Your objective ▸ Print every item below word for word, leaving out the pictures.

Data rows ▸
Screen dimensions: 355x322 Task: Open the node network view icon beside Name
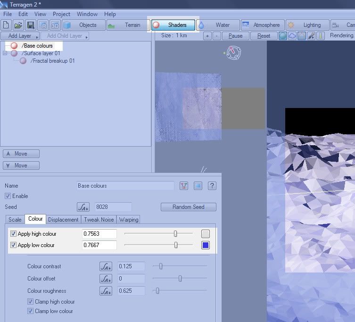coord(184,186)
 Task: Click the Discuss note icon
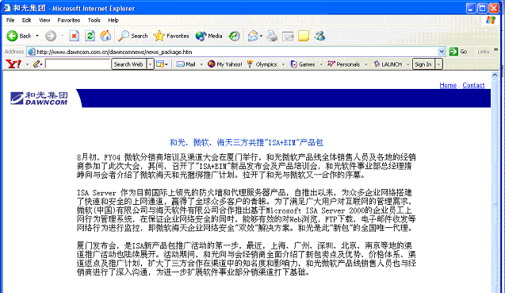[304, 36]
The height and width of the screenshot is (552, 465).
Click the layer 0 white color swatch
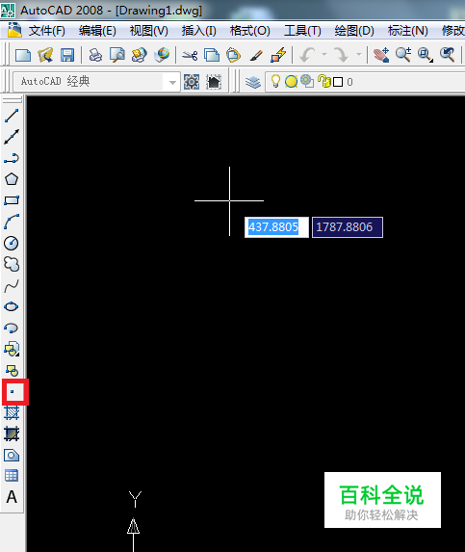pyautogui.click(x=338, y=82)
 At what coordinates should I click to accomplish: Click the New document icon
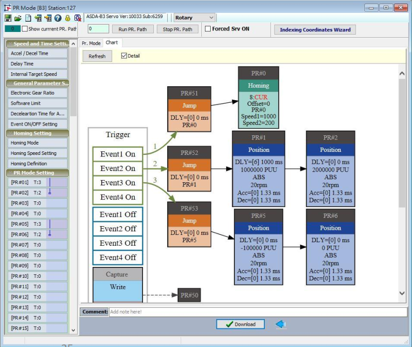point(28,18)
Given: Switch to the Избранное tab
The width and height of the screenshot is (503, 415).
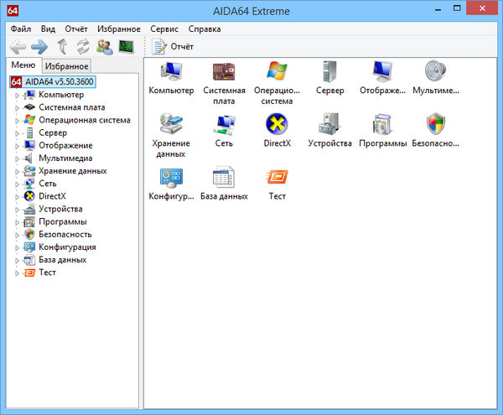Looking at the screenshot, I should point(66,66).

Task output ▸
Screen dimensions: 355x322 Task: Open the node network view icon beside Name
coord(184,186)
 Task: Click the Discuss note icon
[304, 36]
The height and width of the screenshot is (552, 465).
Click the layer 0 white color swatch
pyautogui.click(x=338, y=82)
 At what coordinates should I click to accomplish: Click the New document icon
point(28,18)
Given: Switch to the Избранное tab
The width and height of the screenshot is (503, 415).
Looking at the screenshot, I should point(66,66).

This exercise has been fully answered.